_PROBLEM TO SOLVE_
Scan the records below for the line containing "Task: Save video to playlist icon" and the line containing "Click the App". Copy both, plus every line between, exactly.

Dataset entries

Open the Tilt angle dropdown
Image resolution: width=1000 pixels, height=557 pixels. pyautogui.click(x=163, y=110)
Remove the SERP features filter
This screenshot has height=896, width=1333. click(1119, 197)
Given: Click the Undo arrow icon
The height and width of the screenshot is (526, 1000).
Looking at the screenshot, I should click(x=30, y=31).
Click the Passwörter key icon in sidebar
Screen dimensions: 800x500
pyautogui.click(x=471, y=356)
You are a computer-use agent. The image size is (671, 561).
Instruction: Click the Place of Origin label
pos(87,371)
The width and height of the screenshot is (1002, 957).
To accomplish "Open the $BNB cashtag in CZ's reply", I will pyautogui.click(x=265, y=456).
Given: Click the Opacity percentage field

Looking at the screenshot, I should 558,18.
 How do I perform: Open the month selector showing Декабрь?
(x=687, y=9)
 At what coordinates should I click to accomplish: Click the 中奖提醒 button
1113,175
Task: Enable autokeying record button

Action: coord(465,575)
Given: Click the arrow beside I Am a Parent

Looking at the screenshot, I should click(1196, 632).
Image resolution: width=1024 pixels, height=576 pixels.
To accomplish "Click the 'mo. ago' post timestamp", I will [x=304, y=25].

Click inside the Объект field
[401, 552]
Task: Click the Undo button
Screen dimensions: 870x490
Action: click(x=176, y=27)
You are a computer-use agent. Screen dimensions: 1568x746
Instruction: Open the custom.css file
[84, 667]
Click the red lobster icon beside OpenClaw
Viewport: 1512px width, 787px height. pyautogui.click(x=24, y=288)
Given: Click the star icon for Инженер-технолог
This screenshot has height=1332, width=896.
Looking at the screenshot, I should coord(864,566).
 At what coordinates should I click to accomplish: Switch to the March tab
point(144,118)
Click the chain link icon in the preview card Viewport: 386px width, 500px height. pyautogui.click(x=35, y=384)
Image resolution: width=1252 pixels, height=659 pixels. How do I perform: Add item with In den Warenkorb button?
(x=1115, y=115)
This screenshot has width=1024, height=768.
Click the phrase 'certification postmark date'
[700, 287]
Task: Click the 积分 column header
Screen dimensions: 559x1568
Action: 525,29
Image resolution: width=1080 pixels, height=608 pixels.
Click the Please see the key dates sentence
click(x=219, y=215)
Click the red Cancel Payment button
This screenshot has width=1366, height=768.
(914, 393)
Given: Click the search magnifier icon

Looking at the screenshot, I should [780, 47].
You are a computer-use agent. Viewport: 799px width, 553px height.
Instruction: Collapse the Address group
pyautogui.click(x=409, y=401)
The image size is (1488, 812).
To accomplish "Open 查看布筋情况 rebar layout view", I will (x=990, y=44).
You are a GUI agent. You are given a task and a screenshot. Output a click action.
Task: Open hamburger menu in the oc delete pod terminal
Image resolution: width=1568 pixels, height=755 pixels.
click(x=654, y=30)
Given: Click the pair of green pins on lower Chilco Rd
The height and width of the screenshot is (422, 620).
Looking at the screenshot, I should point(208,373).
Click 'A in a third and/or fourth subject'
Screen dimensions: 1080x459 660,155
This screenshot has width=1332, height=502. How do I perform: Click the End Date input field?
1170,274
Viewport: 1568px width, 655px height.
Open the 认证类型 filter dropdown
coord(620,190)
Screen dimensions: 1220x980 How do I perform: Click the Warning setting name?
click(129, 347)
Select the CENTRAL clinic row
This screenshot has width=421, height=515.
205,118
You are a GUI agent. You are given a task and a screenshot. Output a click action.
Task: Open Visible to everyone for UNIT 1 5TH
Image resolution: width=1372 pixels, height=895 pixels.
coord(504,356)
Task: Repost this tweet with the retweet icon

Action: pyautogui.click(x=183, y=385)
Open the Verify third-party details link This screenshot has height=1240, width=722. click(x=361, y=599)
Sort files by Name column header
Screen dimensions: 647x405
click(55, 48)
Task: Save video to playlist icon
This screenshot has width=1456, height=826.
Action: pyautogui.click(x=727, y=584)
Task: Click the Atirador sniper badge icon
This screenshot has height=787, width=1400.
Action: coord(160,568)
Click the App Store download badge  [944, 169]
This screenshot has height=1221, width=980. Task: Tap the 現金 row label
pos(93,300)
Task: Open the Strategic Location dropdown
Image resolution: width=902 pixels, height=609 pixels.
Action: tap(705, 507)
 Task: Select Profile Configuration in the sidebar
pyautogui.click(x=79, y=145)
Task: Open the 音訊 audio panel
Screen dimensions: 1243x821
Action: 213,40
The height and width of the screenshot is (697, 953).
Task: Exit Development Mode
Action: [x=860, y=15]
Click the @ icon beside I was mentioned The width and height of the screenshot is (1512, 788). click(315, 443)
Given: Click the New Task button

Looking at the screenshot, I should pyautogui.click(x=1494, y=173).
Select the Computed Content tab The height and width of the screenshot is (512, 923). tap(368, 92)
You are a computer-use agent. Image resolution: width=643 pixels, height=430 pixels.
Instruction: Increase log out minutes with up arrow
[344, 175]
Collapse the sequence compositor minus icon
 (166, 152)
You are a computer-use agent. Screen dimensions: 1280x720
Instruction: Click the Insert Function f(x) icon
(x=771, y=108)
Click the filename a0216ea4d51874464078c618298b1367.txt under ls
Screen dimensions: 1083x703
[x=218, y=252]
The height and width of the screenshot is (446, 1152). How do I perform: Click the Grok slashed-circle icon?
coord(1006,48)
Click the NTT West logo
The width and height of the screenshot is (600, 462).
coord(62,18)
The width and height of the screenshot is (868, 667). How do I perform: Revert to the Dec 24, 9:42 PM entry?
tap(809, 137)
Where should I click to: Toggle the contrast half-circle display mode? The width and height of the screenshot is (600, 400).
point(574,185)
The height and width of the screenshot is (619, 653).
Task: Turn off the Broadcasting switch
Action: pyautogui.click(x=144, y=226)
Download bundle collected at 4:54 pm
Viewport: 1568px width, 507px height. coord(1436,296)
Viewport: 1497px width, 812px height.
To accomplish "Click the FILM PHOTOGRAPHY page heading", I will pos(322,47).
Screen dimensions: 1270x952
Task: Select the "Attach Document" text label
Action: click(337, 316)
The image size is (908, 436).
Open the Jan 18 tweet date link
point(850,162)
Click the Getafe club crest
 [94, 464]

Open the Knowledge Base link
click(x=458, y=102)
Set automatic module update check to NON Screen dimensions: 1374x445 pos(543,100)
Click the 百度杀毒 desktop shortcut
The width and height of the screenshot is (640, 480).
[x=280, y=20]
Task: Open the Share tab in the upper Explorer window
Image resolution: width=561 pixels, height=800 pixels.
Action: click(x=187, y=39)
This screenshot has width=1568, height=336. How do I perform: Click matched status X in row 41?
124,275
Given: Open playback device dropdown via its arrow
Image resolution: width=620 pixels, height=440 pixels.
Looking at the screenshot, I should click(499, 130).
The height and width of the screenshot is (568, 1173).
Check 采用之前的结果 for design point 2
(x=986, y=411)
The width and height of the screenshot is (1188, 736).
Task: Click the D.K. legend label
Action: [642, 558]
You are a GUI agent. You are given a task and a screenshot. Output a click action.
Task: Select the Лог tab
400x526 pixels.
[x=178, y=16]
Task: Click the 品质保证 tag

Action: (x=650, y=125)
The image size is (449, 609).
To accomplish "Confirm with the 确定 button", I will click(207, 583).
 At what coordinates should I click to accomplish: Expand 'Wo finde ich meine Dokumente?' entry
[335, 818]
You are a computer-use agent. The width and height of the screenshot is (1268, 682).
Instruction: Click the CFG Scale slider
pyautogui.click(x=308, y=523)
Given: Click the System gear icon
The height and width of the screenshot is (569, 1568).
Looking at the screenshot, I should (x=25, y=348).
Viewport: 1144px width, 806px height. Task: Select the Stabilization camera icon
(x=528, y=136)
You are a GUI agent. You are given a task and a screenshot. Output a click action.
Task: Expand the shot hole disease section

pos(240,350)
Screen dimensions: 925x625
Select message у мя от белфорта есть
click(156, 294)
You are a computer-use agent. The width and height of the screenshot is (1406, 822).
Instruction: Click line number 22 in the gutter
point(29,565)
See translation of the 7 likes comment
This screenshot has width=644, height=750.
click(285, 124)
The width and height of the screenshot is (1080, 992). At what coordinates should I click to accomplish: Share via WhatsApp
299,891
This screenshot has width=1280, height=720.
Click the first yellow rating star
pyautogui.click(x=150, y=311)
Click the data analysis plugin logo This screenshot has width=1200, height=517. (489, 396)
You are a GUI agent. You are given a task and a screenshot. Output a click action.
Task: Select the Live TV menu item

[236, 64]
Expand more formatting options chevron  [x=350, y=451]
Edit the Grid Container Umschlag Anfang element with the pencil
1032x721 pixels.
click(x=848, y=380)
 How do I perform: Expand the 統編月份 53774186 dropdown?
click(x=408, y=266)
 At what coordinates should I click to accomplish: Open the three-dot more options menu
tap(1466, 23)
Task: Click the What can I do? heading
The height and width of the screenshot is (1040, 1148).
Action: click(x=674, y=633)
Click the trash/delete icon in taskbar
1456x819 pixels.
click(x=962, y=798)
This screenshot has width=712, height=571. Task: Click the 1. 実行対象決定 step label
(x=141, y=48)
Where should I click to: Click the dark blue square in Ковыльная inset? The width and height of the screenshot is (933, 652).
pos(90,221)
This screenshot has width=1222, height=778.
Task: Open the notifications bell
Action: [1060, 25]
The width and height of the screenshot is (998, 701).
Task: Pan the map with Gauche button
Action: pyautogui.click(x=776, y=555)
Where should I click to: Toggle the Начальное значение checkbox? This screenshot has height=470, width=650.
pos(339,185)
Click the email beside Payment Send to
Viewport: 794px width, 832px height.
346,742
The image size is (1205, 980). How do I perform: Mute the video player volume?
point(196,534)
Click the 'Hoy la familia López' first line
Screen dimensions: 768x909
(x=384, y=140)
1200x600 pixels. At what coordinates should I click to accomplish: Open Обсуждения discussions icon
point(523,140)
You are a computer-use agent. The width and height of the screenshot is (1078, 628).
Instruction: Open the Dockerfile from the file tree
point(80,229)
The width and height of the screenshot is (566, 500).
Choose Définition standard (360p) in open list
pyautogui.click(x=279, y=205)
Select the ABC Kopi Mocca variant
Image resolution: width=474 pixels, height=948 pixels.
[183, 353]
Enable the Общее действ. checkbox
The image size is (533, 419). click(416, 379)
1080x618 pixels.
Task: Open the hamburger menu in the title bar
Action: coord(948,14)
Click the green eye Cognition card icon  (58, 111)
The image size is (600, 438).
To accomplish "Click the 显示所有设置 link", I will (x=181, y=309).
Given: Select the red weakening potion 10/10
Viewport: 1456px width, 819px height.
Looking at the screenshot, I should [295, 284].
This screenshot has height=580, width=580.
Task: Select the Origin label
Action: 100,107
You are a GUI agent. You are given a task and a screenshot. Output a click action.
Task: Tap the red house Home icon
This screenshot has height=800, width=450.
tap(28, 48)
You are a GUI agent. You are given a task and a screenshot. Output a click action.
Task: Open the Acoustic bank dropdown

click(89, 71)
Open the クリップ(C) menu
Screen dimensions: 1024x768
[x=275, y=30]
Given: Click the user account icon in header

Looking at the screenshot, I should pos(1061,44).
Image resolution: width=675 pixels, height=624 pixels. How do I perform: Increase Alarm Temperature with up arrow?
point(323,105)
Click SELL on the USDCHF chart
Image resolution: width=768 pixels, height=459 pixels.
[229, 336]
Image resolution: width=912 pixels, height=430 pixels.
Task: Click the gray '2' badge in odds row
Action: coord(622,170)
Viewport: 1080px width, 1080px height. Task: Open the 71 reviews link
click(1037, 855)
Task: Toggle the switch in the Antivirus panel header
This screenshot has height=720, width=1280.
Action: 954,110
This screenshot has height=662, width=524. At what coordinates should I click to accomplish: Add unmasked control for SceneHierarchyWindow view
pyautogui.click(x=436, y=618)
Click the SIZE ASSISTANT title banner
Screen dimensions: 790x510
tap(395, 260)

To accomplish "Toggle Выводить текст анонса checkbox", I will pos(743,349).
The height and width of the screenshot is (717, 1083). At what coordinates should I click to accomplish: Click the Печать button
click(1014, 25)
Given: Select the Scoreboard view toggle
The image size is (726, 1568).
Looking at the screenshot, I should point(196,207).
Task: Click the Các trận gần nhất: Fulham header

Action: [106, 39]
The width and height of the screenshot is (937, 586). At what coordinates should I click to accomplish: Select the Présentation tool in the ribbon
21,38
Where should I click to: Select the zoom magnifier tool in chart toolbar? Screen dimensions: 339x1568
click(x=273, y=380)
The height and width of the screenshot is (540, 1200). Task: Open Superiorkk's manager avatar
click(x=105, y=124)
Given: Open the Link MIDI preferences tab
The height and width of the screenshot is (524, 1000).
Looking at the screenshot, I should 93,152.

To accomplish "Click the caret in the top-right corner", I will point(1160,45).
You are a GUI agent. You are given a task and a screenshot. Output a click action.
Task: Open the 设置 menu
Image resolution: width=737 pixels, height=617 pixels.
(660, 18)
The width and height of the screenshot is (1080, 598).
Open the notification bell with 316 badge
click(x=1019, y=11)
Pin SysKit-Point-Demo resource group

_EXERCISE RESULT_
Task: Save video to playlist icon
This screenshot has width=1456, height=826.
Action: pyautogui.click(x=727, y=584)
Task: Click the Atirador sniper badge icon
This screenshot has height=787, width=1400.
Action: coord(160,568)
Click the App Store download badge  [944, 169]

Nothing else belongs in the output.